Oui, je pense que ces craintes sont justifiées. Nous pouvons observer comment l’influence des différents partis d’extrême droite en Europe, aux États-Unis, en Amérique latine, etc. ne cesse de croître. Bien sûr, cette tendance mondiale se manifeste différemment selon les contextes nationaux, mais le danger est réel. En effet, elle est liée à la volonté de certaines fractions des élites de changer radicalement les configurations politiques du pouvoir bourgeois et d’instaurer un régime politique différent. Cela s’est déjà produit en Russie et le processus est en cours aux États-Unis. En Europe occidentale, l’extrême droite a remporté des succès électoraux majeurs, mais la transformation du pouvoir politique ne s’est pas encore concrétisée. Compte tenu de sa force croissante, cela reste toutefois un scénario possible pour l’avenir.
Quel ordre politique visent-ils ?
C’est aux États-Unis que cela se voit le mieux. Avec Trump, l’extrême droite est de retour au pouvoir. Elle contrôle les rouages les plus importants de l’appareil d’État, tels que le Sénat, la Chambre des représentants et la Cour suprême. Et maintenant, elle tente de restructurer le système politique par le haut pour le faire évoluer vers un régime autoritaire. Celui-ci doit être organisé comme une entreprise capitaliste. C’est l’objectif de Trump et de Musk. Cela implique la suppression de la démocratie libérale et son remplacement par une sorte de monarchie moderne. Ils aspirent à un régime dans lequel l’autorité ne repose pas sur la légitimité démocratique, mais sur le principe du pouvoir personnalisé et d’un dirigeant autoritaire.
Quel est le programme idéologique de l’extrême droite, outre la restructuration autoritaire de la société ?
Le cœur de leur programme idéologique est que la démocratie libérale est arrivée à son terme. Elle serait factice et ne serait qu’un gouvernement fantoche derrière lequel se cacherait une élite mondiale secrète, guidée par de faux principes tels que le droit international et la tolérance. L’extrême droite critique la morale et les valeurs supposées de l’élite libérale parce qu’elles protègeraient les faibles et non les forts.
Selon l’extrême droite, le seul principe de la politique internationale devrait être la loi du plus fort. C’est la manière « naturelle » de gouverner la société.
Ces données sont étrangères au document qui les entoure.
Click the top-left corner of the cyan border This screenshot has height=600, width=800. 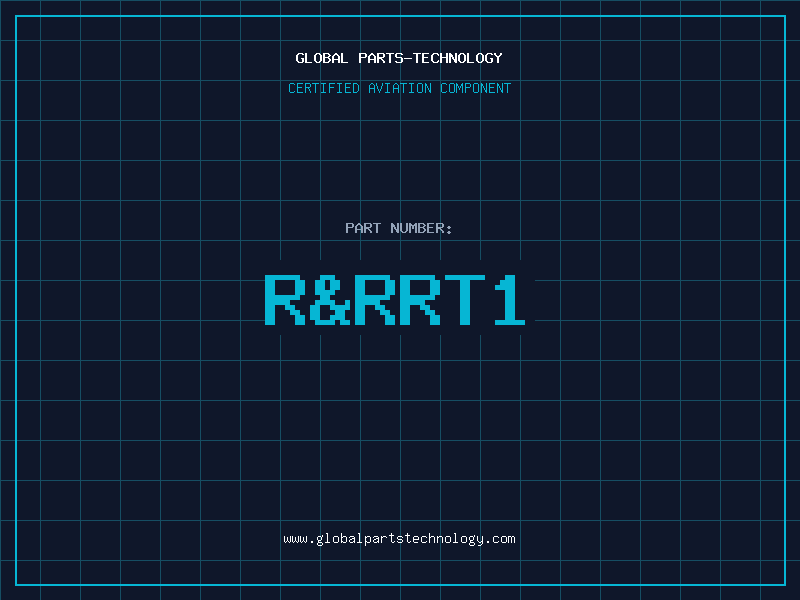coord(16,16)
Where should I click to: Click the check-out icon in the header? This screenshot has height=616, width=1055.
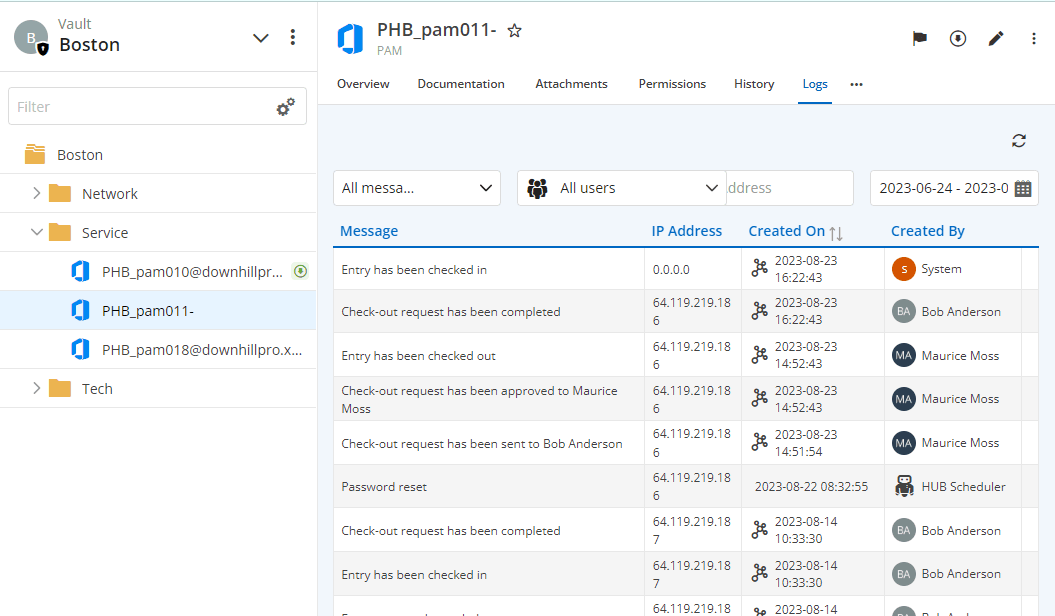click(958, 38)
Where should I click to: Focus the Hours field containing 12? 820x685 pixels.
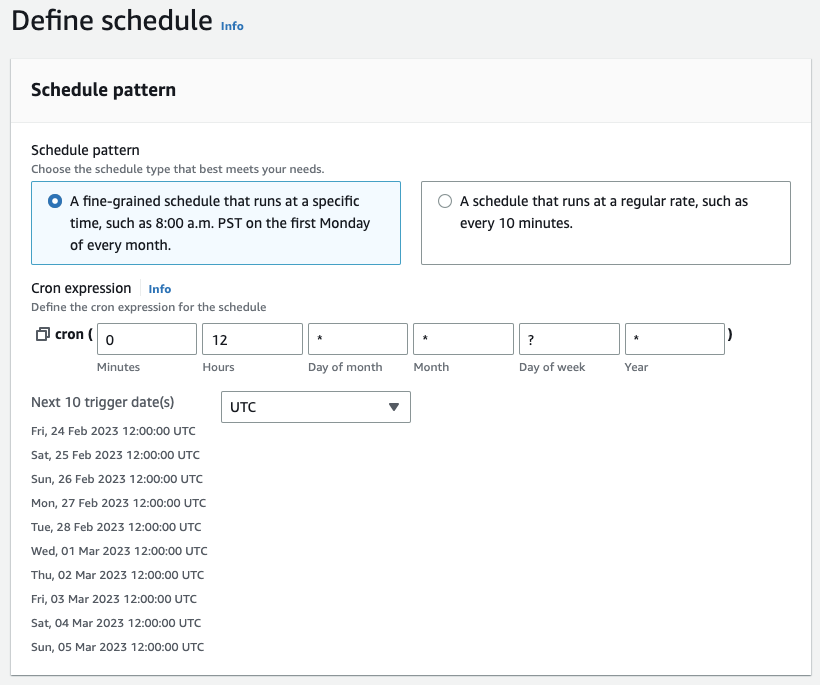[253, 339]
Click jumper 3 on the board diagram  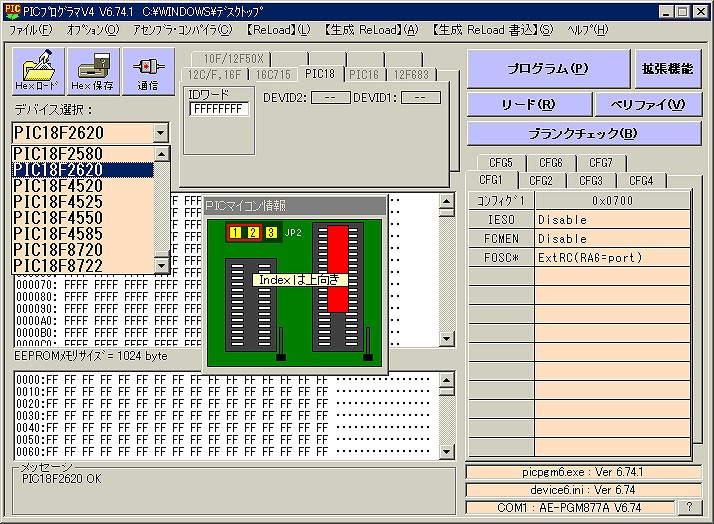[x=270, y=233]
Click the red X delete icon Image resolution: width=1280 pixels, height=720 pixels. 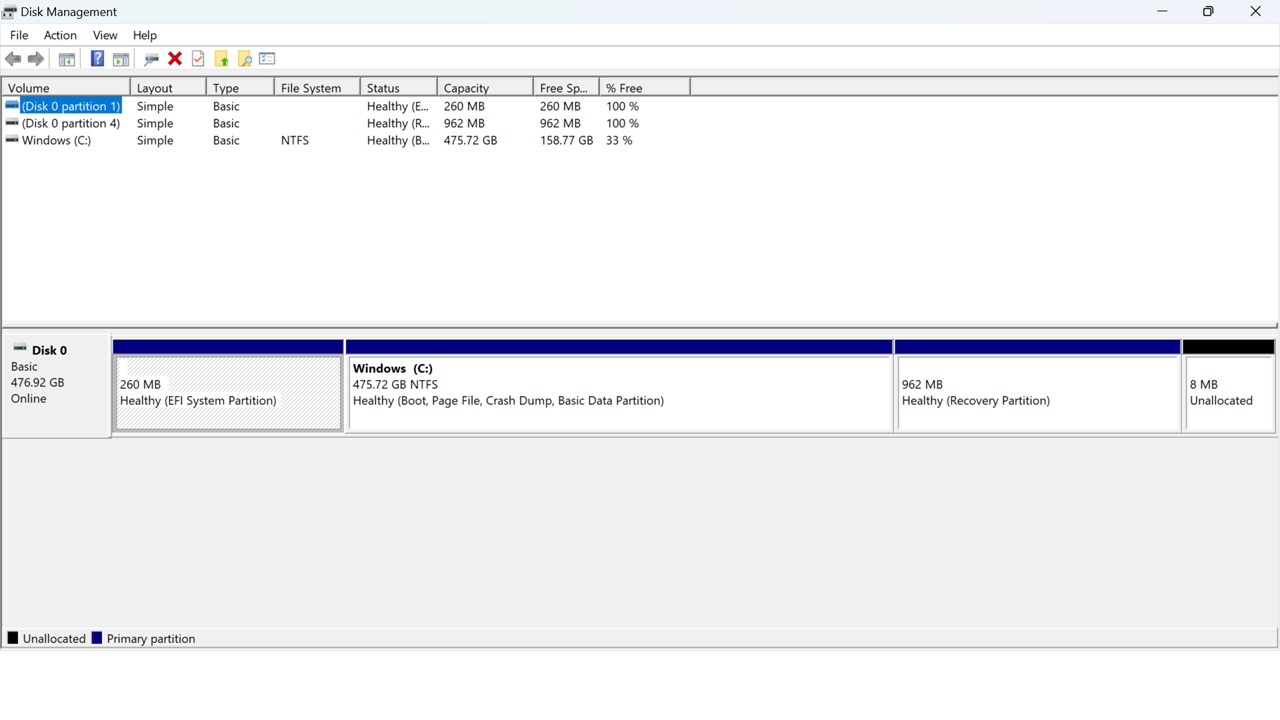click(175, 58)
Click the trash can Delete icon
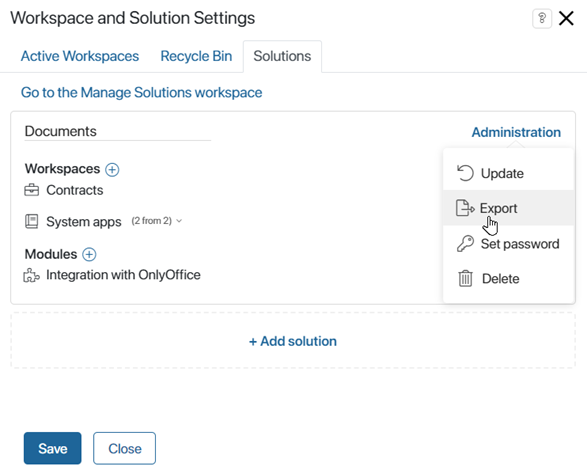This screenshot has height=470, width=587. [x=465, y=279]
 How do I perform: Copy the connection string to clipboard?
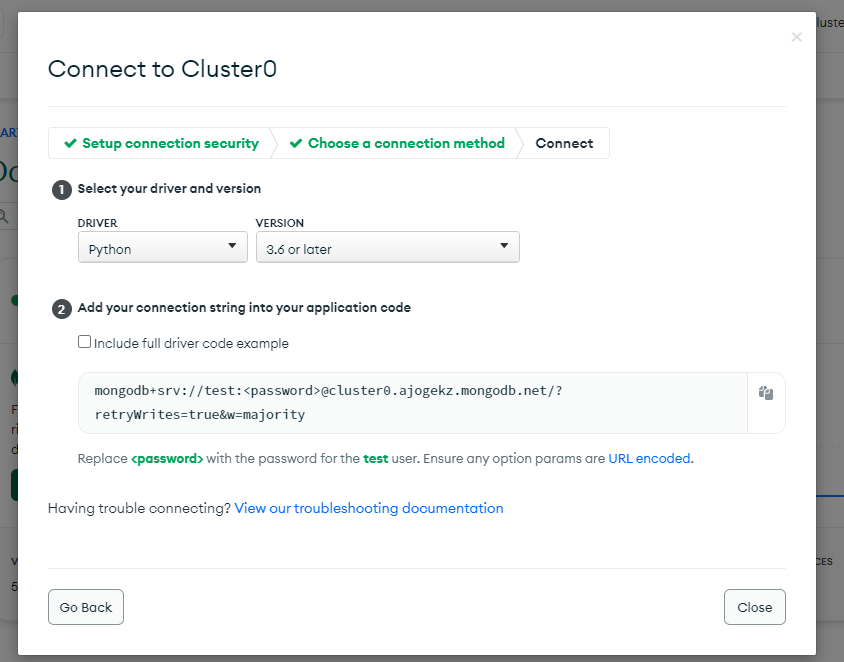click(x=765, y=393)
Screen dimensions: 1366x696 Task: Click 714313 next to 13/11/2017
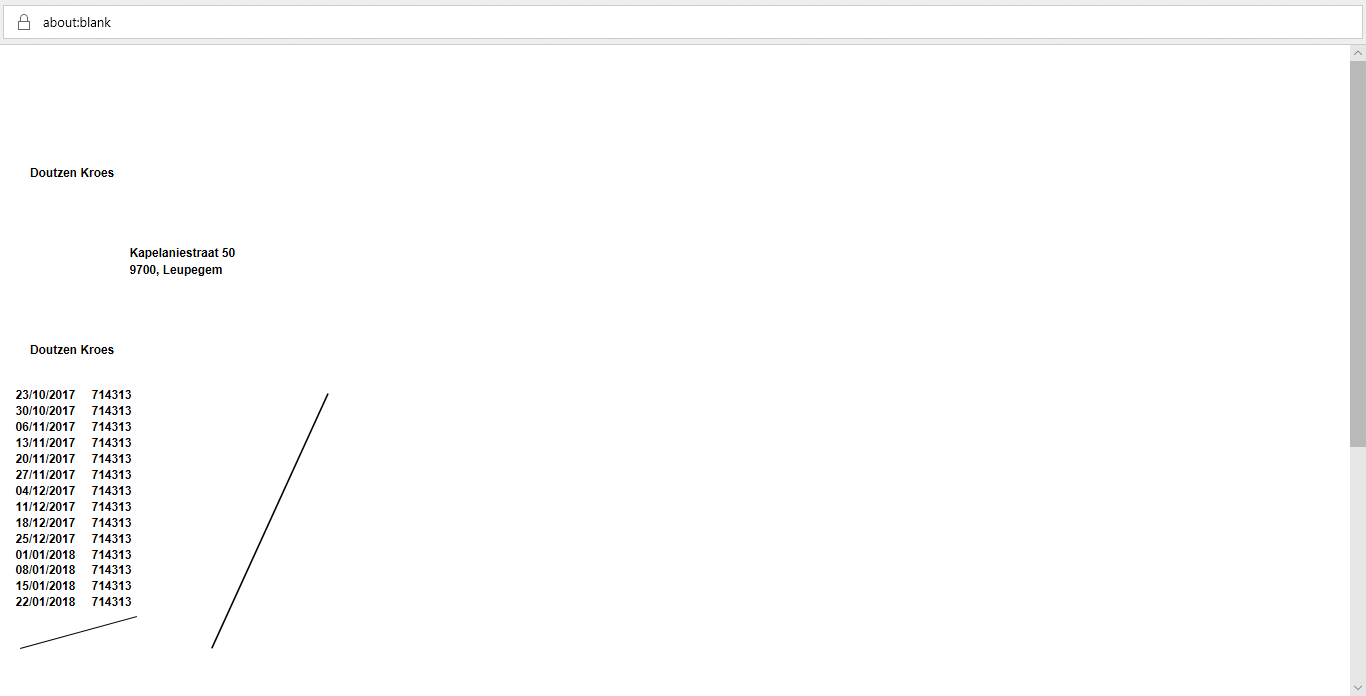tap(111, 443)
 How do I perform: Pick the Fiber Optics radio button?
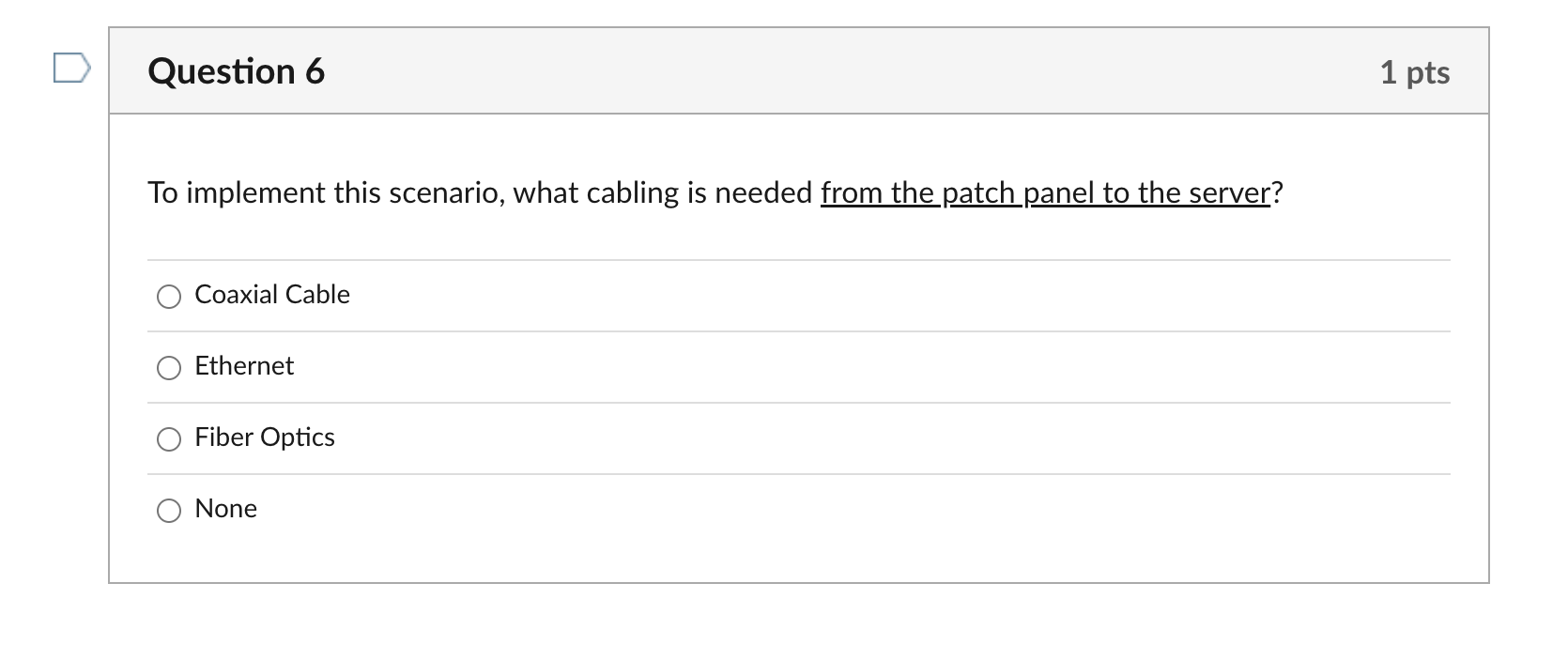169,439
C’est la logique qui sous-tend la manière dont Trump et Poutine gouvernent. On le voit dans l’exemple de la critique de Poutine à l’égard du soutien à l’Ukraine : dans son esprit, les petites nations qui ne peuvent pas se défendre n’ont pas le droit d’exister. Et donc, leur souveraineté, c’est-à-dire leur existence en tant que pays indépendants, est artificielle aux yeux de l’extrême droite.
Comment expliquez-vous la montée des forces d’extrême droite et fascistes en Europe au cours des dix dernières années ?
Il y a de nombreuses raisons qui expliquent le succès électoral croissant des partis d’extrême droite en Europe. L’une des plus importantes est la transformation des sociétés européennes à la suite des réformes néolibérales de ces dernières décennies. L’atomisation sociale progressive des populations, le démantèlement des syndicats et d’autres formes d’auto-organisation des travailleurs vont de pair avec le déclin des traditions démocratiques, qui doivent être comprises non seulement comme un système d’institutions libérales, mais aussi comme la capacité de la société à se défendre collectivement et de manière organisée.
C’est là le fondement matériel de la crise idéologique des élites libérales, car les citoyens sont de plus en plus désabusés par la démocratie libérale bourgeoise et ses institutions. Ils se sentent non représentés et non entendus. L’extrême droite exploite habilement ces sentiments largement répandus.
L’analyse marxiste classique du fascisme a toujours considéré le fascisme comme une réaction à la crise du capitalisme et comme la réponse de la bourgeoisie au renforcement du mouvement ouvrier. Cette analyse est-elle toujours valable ?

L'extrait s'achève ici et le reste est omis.